Hypoxia Inducible Factor-1α: A New Anticancer Drug Target

Hypoxia is an important characteristic of neoplasma and some other diseases. For this reason, it is becoming an attractive research area to inhibit tumor growth by utilizing the hypoxia environment. The discovery of hypoxia inducible factor-1 (HIF-1) has led to a rapidly increasing understanding of the molecular mechanism of tumor hypoxia in the past 15 years. Now it is generally accepted that HIF-1 performs a central role for tumor cells to regulate their metabolisms under hypoxia. Many genes are regulated by HIF-1 their expression will affect oxygen transportation, glucose uptake, glucolysis, and angiogenesis.
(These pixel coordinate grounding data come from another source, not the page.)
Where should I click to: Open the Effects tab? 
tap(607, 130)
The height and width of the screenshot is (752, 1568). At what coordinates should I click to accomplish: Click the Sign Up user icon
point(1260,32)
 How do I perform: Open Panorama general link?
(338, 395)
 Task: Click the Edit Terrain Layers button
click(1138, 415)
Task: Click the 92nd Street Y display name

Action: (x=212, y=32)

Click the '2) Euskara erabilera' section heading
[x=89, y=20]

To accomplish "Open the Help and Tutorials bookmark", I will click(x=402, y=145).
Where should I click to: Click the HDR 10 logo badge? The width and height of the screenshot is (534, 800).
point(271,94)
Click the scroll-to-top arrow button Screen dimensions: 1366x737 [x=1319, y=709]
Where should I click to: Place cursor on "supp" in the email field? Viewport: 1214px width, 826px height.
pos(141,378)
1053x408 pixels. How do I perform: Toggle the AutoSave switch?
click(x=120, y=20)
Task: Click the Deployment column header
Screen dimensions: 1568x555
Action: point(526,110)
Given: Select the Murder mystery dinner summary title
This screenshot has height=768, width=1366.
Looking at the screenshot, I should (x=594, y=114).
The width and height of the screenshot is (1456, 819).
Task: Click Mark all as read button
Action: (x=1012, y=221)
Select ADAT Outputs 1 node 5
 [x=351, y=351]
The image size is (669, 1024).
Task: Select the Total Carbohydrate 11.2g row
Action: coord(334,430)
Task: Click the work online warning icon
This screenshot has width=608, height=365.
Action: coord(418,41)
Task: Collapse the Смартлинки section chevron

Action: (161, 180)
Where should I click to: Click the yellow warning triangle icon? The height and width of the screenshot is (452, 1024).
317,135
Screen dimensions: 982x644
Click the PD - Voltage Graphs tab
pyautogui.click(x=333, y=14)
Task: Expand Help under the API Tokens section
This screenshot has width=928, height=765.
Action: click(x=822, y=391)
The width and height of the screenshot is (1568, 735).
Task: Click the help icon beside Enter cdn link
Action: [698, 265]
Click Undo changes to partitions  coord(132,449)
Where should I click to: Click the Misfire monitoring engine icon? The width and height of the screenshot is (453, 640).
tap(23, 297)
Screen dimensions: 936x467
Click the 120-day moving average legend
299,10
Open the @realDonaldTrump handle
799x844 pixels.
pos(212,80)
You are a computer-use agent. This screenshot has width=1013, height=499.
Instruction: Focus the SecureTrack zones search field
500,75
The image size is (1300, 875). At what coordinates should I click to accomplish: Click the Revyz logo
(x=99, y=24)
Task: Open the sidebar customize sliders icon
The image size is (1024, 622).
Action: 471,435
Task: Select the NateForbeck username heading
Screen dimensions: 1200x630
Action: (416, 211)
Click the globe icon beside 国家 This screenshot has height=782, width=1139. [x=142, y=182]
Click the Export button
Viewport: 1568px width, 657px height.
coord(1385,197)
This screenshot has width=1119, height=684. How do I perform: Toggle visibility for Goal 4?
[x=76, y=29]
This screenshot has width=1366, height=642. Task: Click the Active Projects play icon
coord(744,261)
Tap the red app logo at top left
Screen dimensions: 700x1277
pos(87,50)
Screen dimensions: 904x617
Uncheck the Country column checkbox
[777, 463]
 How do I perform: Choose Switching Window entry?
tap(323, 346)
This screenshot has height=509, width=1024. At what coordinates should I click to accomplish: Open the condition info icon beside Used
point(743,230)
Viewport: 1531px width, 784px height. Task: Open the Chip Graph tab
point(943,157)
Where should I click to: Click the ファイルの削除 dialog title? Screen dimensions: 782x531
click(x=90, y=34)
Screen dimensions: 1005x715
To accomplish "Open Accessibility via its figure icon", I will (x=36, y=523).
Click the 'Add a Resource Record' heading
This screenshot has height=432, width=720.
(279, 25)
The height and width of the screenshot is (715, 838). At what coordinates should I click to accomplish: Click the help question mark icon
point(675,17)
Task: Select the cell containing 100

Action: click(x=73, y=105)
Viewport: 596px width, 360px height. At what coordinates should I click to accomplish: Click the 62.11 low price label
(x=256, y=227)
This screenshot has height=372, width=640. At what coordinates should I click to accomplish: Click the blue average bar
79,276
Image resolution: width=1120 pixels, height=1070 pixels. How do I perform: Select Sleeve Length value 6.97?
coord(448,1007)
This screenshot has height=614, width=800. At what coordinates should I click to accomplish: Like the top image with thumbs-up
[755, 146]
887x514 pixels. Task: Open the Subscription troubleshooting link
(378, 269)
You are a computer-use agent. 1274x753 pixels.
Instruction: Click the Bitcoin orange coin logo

Therefore, down regulation of the HIF system may interfere tumor's adaption to hypoxia, thus making it an attractive target for cancer therapy. As most regulations occur on the HIF-1 alpha subunit, researches focus on targeting HIF-1 alpha, which lead to the discovery of a variety of small molecular HIF-1 alpha inhibitors including camptothecin analogues, quinoxaline analogues, rapamycin analogues, some steroids, (aryloxyacetylamino) benzoic acid analogues and some naturally occurring substances like resveratrol and hesperidin. Here we summarize recent information on HIF-1 alpha, especially HIF-1 alpha inhibitors that have the potential of clinical usage.